Le 17 mai 2017, à travers son Règlement (UE) 2017/821, elle fixe des obligations liées au devoir de diligence à l’égard de la chaîne d’approvisionnement pour les importateurs de l’Union qui importent de l’étain, du tantale et du tungstène, leurs minerais et de l’or provenant de zones de conflit ou à haut risque » avec dans son package, l’adoption le 22 octobre 2014 d’une directive (2014/95/UE) stricte rendant obligatoire le reporting non financier.
Pour atteindre ses objectifs, Bruxelles entend contraindre toutes les entreprises ayant leurs établissements dans l’UE, dès lors que certaines conditions seront remplies. Notamment le fait qu’elles emploient au moins 250 salariés et réalisent un chiffre d’affaires mondial excédant 40 millions d’euros.
Ces chiffres, loin d’être anodins, sont d’une importance que l’on ne soulignera jamais assez. Ils concrétisent la volonté de l’Union européenne qui entendait considérablement élargir le champ d’application du devoir de vigilance à un nombre important d’entreprises, comme annoncé dans sa résolution du 10 mars 2021 contenant des recommandations faites à la commission européenne sur la responsabilité des entreprises.

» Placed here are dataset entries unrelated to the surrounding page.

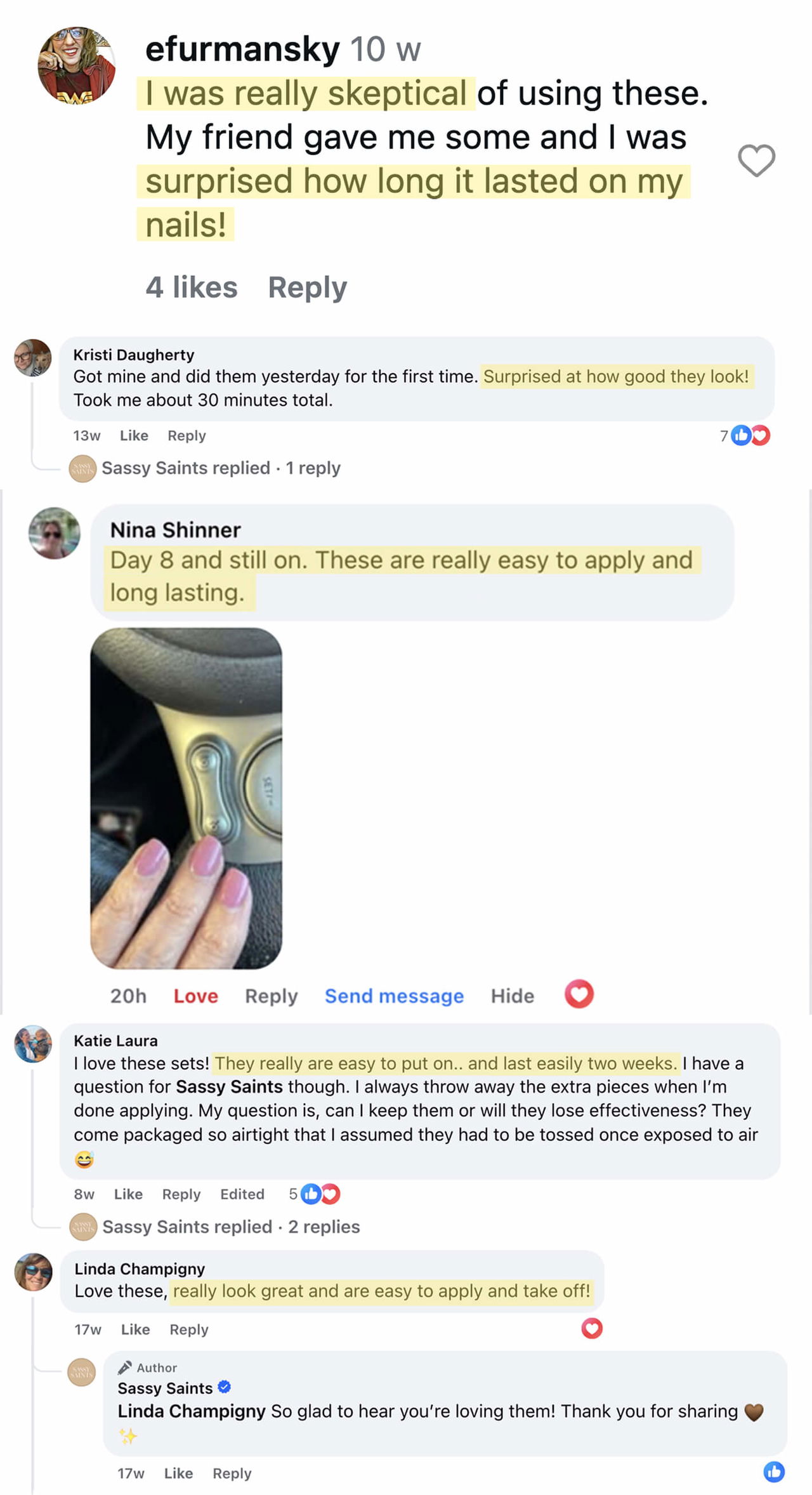
Task: Open efurmansky's profile picture
Action: tap(77, 65)
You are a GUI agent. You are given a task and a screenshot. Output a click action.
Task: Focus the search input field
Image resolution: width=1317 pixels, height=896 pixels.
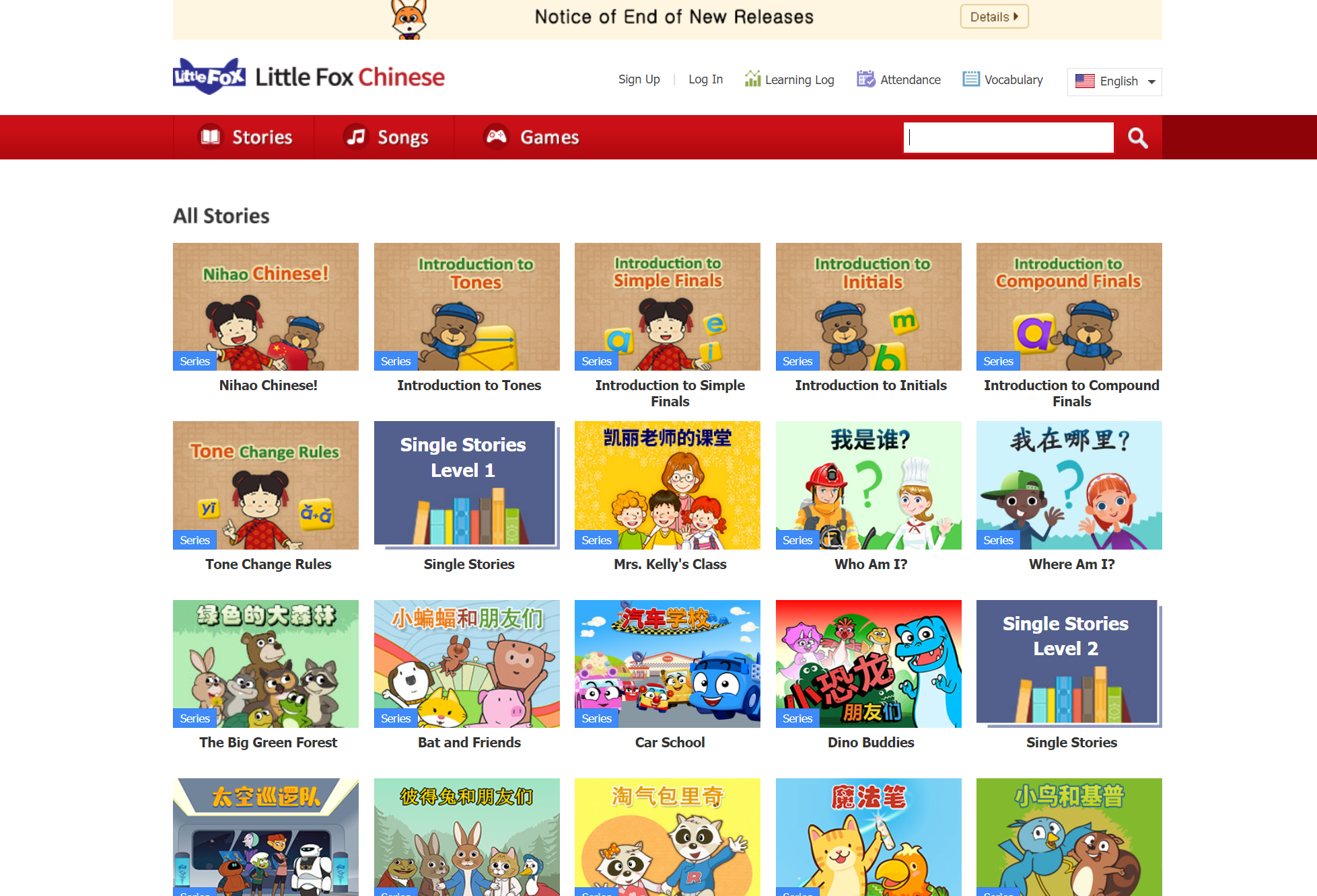click(1008, 137)
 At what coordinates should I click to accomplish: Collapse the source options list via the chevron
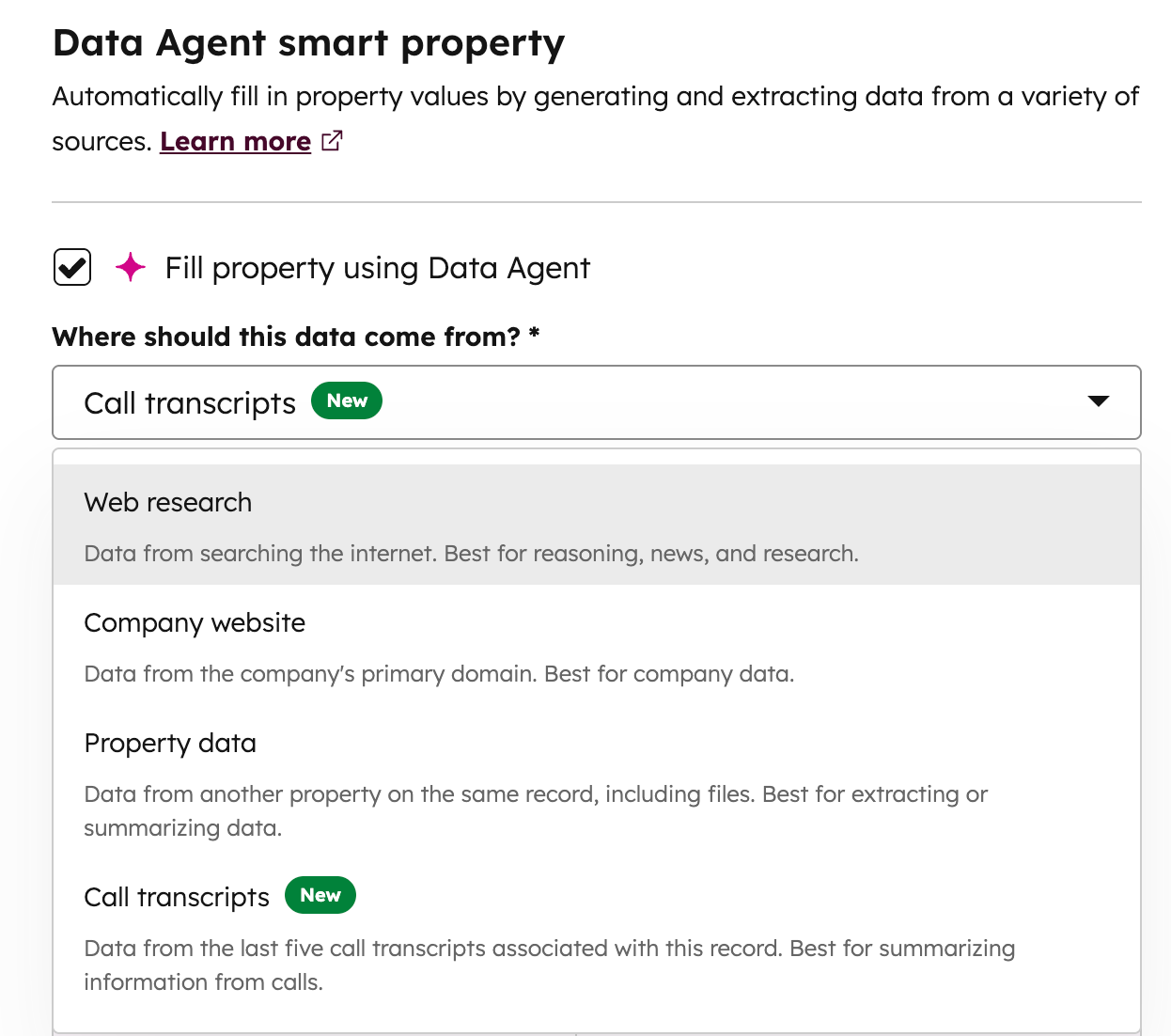click(x=1098, y=401)
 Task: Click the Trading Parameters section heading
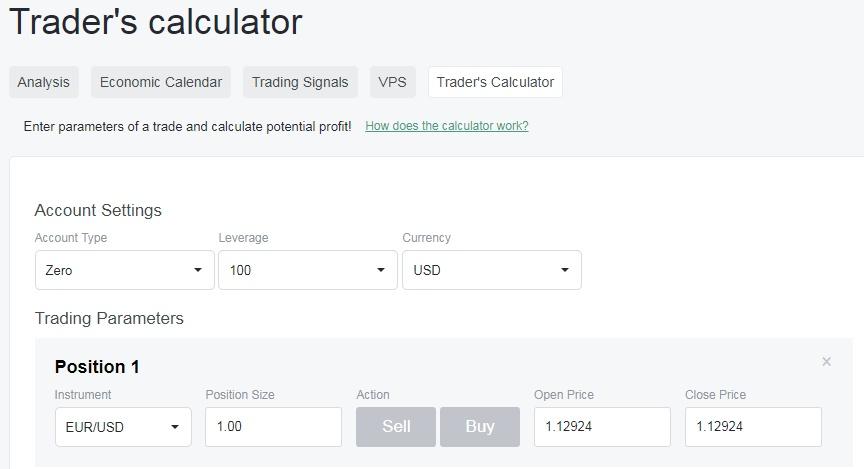(x=109, y=318)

Le faisant, l’UE marque le pas d’avec certains pays comme la France où le devoir de vigilance ne concerne que les entreprises employant plus de 5000 salariés en France ou plus de 10000 salariés dans le monde, mais aussi l’Allemagne où ne sont concernées que les entreprises ayant 3000 salariés avec une extension prévue à celles qui ont plus de 1000 salariés en 2024.
L’Union européenne annonce ainsi l’avènement d’une législation décisive sur le devoir de vigilance.
Cela dit, des zones d’incertitudes profondes demeurent.
Faut-il rappeler que le devoir de vigilance n’est pas un concept inédit ? Ces inquiétudes sont d’ailleurs légitimement nourries par les difficultés de mise en application. À ce propos, le professeur Arnaud Gossement, se prononçant sur l’affaire du devoir de vigilance de TotalEnergies en Ouganda et en Tanzanie, a affirmé à juste titre que « le juge avait considéré que la loi française sur le devoir de vigilance est imprécise. Ce qui donne une possibilité au gouvernement de prendre un décret. Le juge fait de cette possibilité une obligation.
Sans ce décret, il estime qu’on ne peut pas évaluer le sens et la portée du devoir de vigilance. Le juge n’étant pas outillé pour se prononcer sur le contenu du plan de vigilance : il peut seulement se prononcer sur l’existence d’un plan ». Ce raisonnement a, selon ce dernier, permis au Groupe TotalEnergies de ne pas être sanctionné car elle avait formellement établi ses plans de vigilance.
Quoiqu’il en soit, Le doute est réel et ne souffre d’aucune légitimité. L’’UE devra compter sur la bonne foi des États membres qui pourraient se montrer hostiles dans la conjoncture économique qui prévaut…
Il n’y a plus qu’à espérer que la nouvelle directive apporte des éléments de précision pour plus d’efficacité. Auquel cas, elle ne ferait que participer de l’inflation législative qui n’est qu’une entorse au besoin d’accessibilité et de lisibilité. En attendant, tous les regards sont tournés vers les négociations avec le Conseil qui seront cruciales.